It was at this point that we learned from the tow truck driver that Price was going to be excperiencing a city wide power outage most of the morning. This was going to affect most businesses, as they had decided to not even open at all on that day. The next morning, the driver of the motorhome took off to look at the stores, and 2 advertised that they would not be open. 1 didnt advertise either way. He decided to call in a favor from a friend from Spanish Fork. After a couple calls to parts stores, he got a list of products we would be needing, and had his friend go get them. The friend then drove out to us to install them. Once in Price, we realized that a few of the items would not work, and we needed different items. So, some of us set out with the newly arrived mode of transportation to hunt down a parts store. Luckily, one had just opened, and had power. So, its now after noon on Sunday. And a parts store is open, and within walking distance. We swapped some product with others we thought would work and tried them out. After doing this a couple times, we finally got all the parts we needed, got them installed, and fired up the motorhome. Viola! Success! After 15+ hours of worry and planning and discussions, we actually had a movable vehicle with us and our gear on our way. We returned to the road and headed home. Its around 2 or 3 in the afternoon now, and we have missed most of any of our morning Sunday activities. We were happy to be on the road again.
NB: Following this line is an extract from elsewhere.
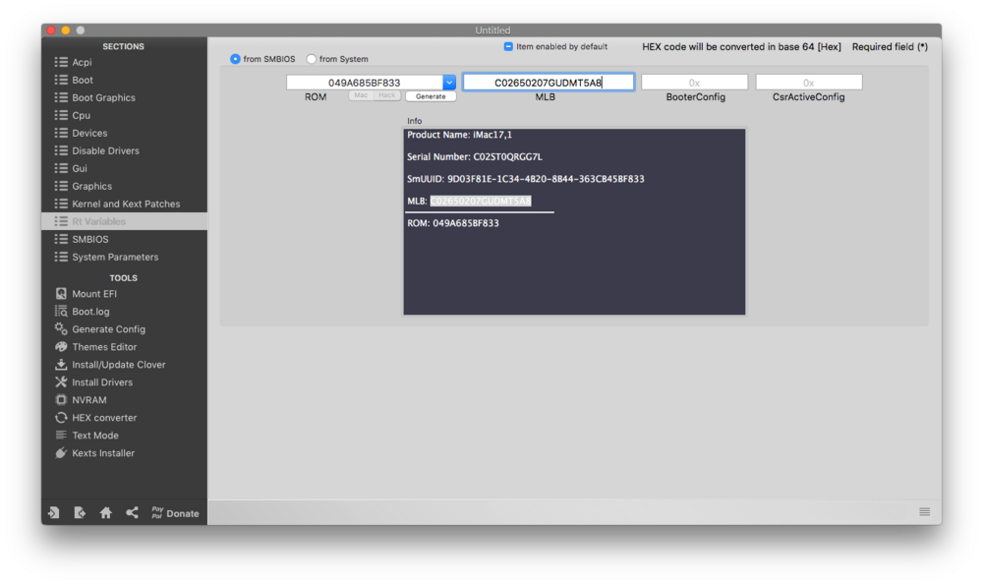Open the list menu at bottom right
983x584 pixels.
(x=924, y=512)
As we traveled home, we talked about all the other things that could have gone wrong. We were happy to have been blessed with just the 3 guys with this failure. What if the driver had been going with his wife and kids? What if, what if, what if...

We were grateful to have cell phones, and people to research information the internet. We were grateful that 1 family stopped to see if we needed help, and was able to assist us in making a vital decision. We were grateful that we could park in Walmart lot until we could get it working again. We were grateful for good friends that could swing by stores and get parts and deliver them to us, 2 hours from their home, and that they would do that in the middle of their weekend. We were grateful we brought tools and had the brains to use them, somewhat, to solve the problem. We were grateful for a store to be finally opened and provide us the needed parts to fix the engine.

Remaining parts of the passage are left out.